Mr Rathi, whose second annual term as the BSE president was to expire by March-end, becomes the second chief of the exchange to face the regulator's axe in recent years. Mr J.C. Parekh had been asked to step down in 1999 following the alleged rigging in share prices of BPL, Sterlite and Videocon.
Mr Rathi, in a written statement late in the evening, said that he was deeply hurt by the serious allegations made against him. In order to maintain the dignity of the office of the BSE President and maintain high standards, he had decided to offer his resignation, he said.
"I would like to place on record that neither I nor any of the office-bearers have ever been involved in anything that is against the ethical standards laid down by us," the BSE chief said.
Incriminating tape seized
In an informal chat earlier in the day, the SEBI Chairman, reacting to reports, said that a tape with incriminating evidence had been seized by SEBI.
Mr Mehta said that SEBI has in its possession a hard disc which it had yet to transcribe. "We are looking into the issue and once we ascertain the facts, we will let you know," the SEBI chief told reporters.
He denied that there had been any conversation on the issue between him and the BSE chief. "At this moment, all I can say is that we have not received any letter from him on this issue, nor have we asked him to step down."
Commenting on the fact that the BSE has not been issuing the routine daily open positions of scrips, SEBI officials said the regulator had looked into the issue. "We were informed that it was a technical problem at the exchange end and that it would resume this by next week," the officials said.
Mr Mehta said that in order to prevent a repeat of such a scenario, it was essential that the system shift away from broker-run exchanges.
Short sales banned earlier in the evening, SEBI announced its decision to put a ban on naked short sales with immediate effect in a bid to arrest a further fall in stock prices.
This means, all sales transactions effective from tomorrow (Thursday) must be backed by delivery unless a sales transaction is preceded by a purchase position of at least an equivalent amount in the name of the same client in the same or any other exchange.
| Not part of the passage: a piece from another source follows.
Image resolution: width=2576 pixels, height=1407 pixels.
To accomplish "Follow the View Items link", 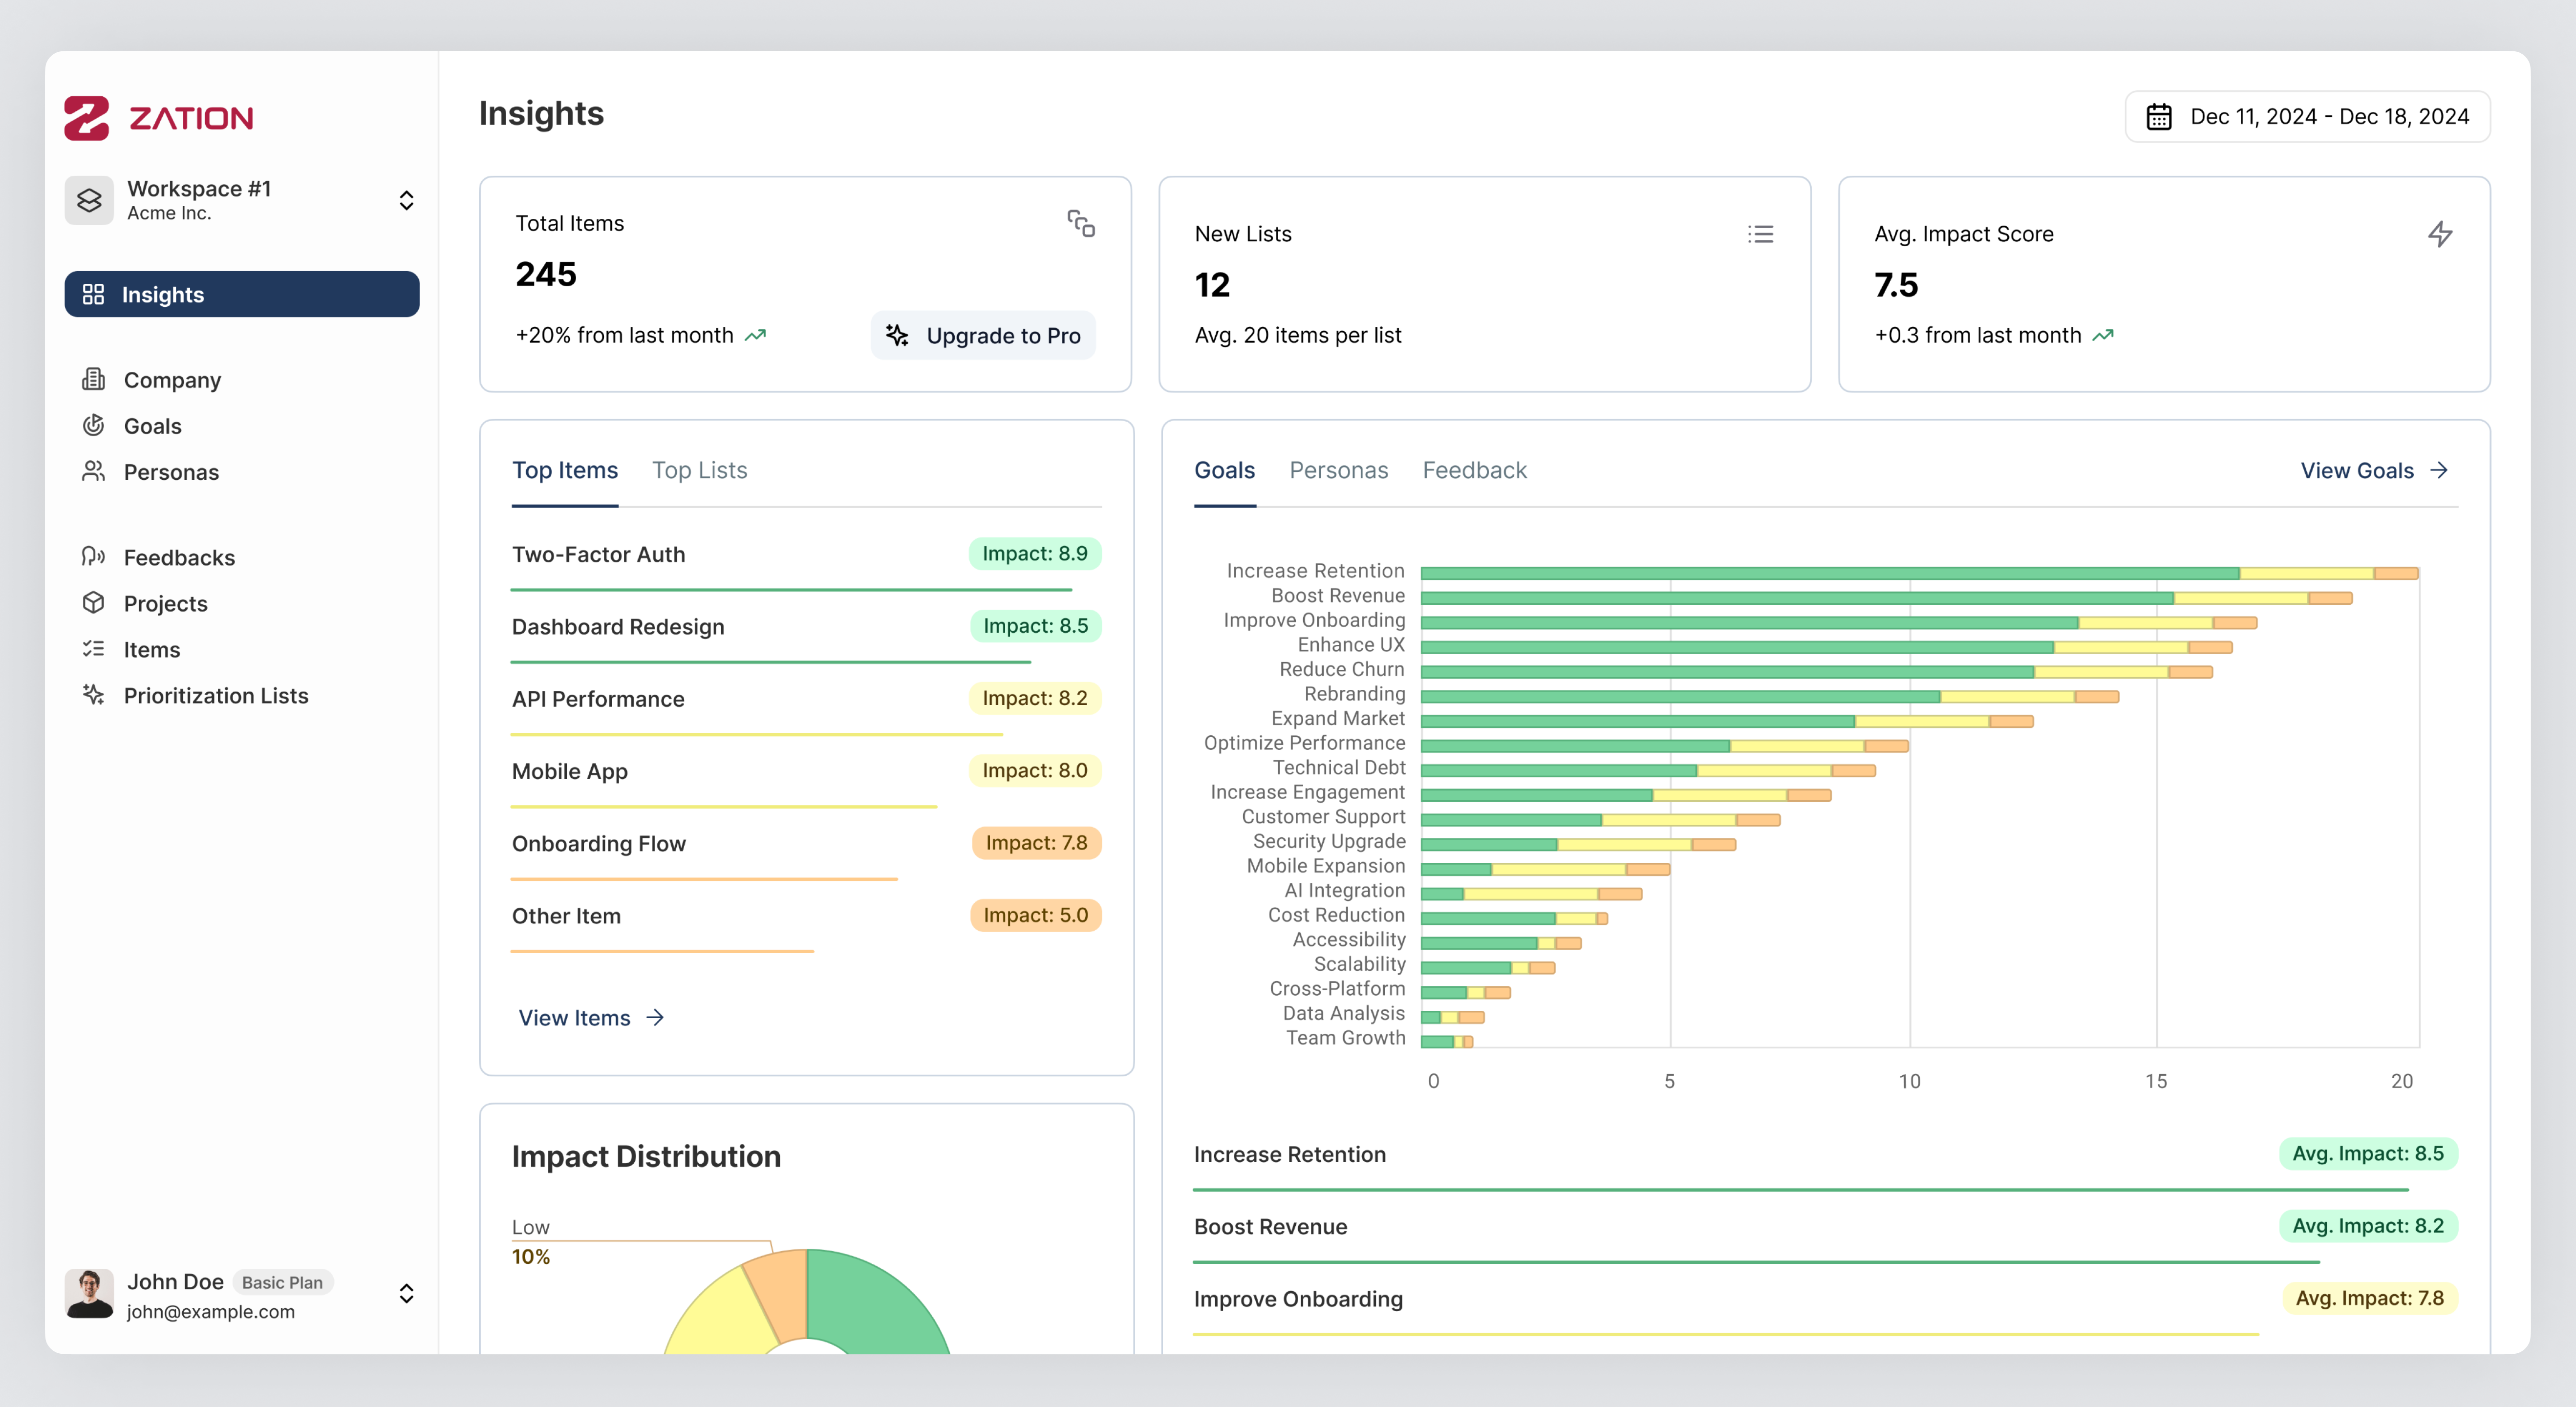I will click(590, 1017).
This will also apply to proprietary trading by members. This will be on a self-certification basis and will be subject to exchange off-site inspection up to the sub-broker and client levels.
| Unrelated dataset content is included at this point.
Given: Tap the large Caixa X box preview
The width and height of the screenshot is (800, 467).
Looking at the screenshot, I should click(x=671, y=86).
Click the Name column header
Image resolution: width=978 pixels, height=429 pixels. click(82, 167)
The exchanges must share information to facilitate the verification. It would be applicable to scrips in the modified carry-forward system, Automated Lending Borrowing Mechanism (ALBM) and Borrowing and Lending Securities Scheme (BLESS) and other deferral products.
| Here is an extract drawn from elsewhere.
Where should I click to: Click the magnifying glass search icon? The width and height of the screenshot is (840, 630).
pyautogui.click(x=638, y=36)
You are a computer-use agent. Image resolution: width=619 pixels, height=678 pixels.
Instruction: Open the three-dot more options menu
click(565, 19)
The decision was taken after a day-long meeting of SEBI's risk management group.
The SEBI Chairman said it was a temporary measure and would be reviewed after two settlements. This is the second time that the regulator has banned naked short sales.
"Given the current market scenario, we had no choice. What we are saying is that one cannot square off a sale position," Mr Mehta said.
It was agreed by the group that the current margining system will be moved to the value at risk (VAR) scrip-wise model from July 1, 2001. Some modalities have already been outlined and would be finalised by the sub-group already constituted under the risk management group headed by Prof J.R. Varma, SEBI board member.
VAR captures the prospective volatility of a portfolio for a member and then captures it in the form of margin.
The regulator also reiterated that the exchanges were not facing any settlement problems and said that the trade guarantee fund (TGF) and the settlement grantee fund (SGF) of all exchanges are guaranteeing all trades including trades of MCFS, ALBM and BLESS.
"There is no systemic failure of any kind at all, no broker default," Mr Mehta said.
As per SEBI data, the TGF/SGF of BSE, NSE, Bangalore Stock Exchange, Ludhiana Stock Exchange, DSE and CSE aggregates to Rs 5,700 crore. Daily margins of all exchanges plus their additional capital with exchanges amount to around Rs 6,400 crores.